> **Task inputs**:
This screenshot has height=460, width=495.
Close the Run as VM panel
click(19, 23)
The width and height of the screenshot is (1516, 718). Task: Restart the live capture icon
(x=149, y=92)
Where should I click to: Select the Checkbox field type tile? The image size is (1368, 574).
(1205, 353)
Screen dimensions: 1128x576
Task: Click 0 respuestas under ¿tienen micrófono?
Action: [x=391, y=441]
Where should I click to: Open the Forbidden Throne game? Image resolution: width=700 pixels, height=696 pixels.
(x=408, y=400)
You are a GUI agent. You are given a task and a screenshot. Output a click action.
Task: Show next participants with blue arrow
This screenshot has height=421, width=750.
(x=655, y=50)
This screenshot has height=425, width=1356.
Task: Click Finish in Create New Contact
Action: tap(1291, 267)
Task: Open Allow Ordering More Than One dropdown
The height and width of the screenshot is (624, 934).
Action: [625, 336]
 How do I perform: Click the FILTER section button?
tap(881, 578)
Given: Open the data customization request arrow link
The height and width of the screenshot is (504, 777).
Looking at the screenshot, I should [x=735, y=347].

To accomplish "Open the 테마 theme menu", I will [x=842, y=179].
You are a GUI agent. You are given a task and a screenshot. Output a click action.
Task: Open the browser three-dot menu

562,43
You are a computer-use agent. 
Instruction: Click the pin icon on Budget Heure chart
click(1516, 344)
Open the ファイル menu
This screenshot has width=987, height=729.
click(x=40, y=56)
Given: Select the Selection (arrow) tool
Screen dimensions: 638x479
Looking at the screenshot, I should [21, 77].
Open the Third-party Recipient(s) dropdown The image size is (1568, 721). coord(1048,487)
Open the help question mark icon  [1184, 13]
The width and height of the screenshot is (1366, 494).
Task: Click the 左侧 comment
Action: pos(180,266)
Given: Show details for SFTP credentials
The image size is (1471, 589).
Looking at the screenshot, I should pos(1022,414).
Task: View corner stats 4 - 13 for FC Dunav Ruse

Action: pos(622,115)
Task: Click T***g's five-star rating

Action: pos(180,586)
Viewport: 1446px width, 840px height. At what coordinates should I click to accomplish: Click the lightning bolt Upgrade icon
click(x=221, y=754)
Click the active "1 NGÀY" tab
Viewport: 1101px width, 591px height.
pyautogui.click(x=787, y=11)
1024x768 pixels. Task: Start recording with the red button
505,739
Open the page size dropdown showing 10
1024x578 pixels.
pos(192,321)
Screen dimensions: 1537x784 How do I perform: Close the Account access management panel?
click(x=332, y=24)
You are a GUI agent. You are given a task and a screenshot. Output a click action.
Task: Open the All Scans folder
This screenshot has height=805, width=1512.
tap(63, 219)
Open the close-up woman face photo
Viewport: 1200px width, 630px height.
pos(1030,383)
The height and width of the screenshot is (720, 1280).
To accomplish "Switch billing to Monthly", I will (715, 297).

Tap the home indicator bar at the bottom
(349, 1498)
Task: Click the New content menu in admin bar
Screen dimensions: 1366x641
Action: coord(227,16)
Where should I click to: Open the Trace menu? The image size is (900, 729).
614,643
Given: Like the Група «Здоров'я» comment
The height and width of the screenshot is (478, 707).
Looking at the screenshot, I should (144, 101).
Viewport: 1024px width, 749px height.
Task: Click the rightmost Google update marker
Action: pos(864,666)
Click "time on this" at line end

> **Assignment**: Please return the records above in their exact form.

> **Output for this exercise**:
This screenshot has height=460, width=495.
Close the Run as VM panel
click(19, 23)
The width and height of the screenshot is (1516, 718). Task: Restart the live capture icon
(x=149, y=92)
Where should I click to: Select the Checkbox field type tile? The image size is (1368, 574).
(1205, 353)
Screen dimensions: 1128x576
Task: Click 0 respuestas under ¿tienen micrófono?
Action: [x=391, y=441]
Where should I click to: Open the Forbidden Throne game? Image resolution: width=700 pixels, height=696 pixels.
(x=408, y=400)
You are a GUI agent. You are given a task and a screenshot. Output a click action.
Task: Show next participants with blue arrow
This screenshot has height=421, width=750.
(x=655, y=50)
This screenshot has height=425, width=1356.
Task: Click Finish in Create New Contact
Action: tap(1291, 267)
Task: Open Allow Ordering More Than One dropdown
The height and width of the screenshot is (624, 934).
Action: [625, 336]
 How do I perform: Click the FILTER section button?
tap(881, 578)
Given: Open the data customization request arrow link
The height and width of the screenshot is (504, 777).
Looking at the screenshot, I should [x=735, y=347].

To accomplish "Open the 테마 theme menu", I will [x=842, y=179].
You are a GUI agent. You are given a task and a screenshot. Output a click action.
Task: Open the browser three-dot menu

562,43
You are a computer-use agent. 
Instruction: Click the pin icon on Budget Heure chart
click(1516, 344)
Open the ファイル menu
This screenshot has width=987, height=729.
click(x=40, y=56)
Given: Select the Selection (arrow) tool
Screen dimensions: 638x479
Looking at the screenshot, I should [21, 77].
Open the Third-party Recipient(s) dropdown The image size is (1568, 721). coord(1048,487)
Open the help question mark icon  [1184, 13]
The width and height of the screenshot is (1366, 494).
Task: Click the 左侧 comment
Action: pos(180,266)
Given: Show details for SFTP credentials
The image size is (1471, 589).
Looking at the screenshot, I should pos(1022,414).
Task: View corner stats 4 - 13 for FC Dunav Ruse

Action: pos(622,115)
Task: Click T***g's five-star rating

Action: pos(180,586)
Viewport: 1446px width, 840px height. At what coordinates should I click to accomplish: Click the lightning bolt Upgrade icon
click(x=221, y=754)
Click the active "1 NGÀY" tab
Viewport: 1101px width, 591px height.
pyautogui.click(x=787, y=11)
1024x768 pixels. Task: Start recording with the red button
505,739
Open the page size dropdown showing 10
1024x578 pixels.
pos(192,321)
Screen dimensions: 1537x784 How do I perform: Close the Account access management panel?
click(x=332, y=24)
You are a GUI agent. You are given a task and a screenshot. Output a click action.
Task: Open the All Scans folder
This screenshot has height=805, width=1512.
tap(63, 219)
Open the close-up woman face photo
Viewport: 1200px width, 630px height.
pos(1030,383)
The height and width of the screenshot is (720, 1280).
To accomplish "Switch billing to Monthly", I will (715, 297).

Tap the home indicator bar at the bottom
(349, 1498)
Task: Click the New content menu in admin bar
Screen dimensions: 1366x641
Action: coord(227,16)
Where should I click to: Open the Trace menu? The image size is (900, 729).
614,643
Given: Like the Група «Здоров'я» comment
The height and width of the screenshot is (478, 707).
Looking at the screenshot, I should (144, 101).
Viewport: 1024px width, 749px height.
Task: Click the rightmost Google update marker
Action: pos(864,666)
Click "time on this" at line end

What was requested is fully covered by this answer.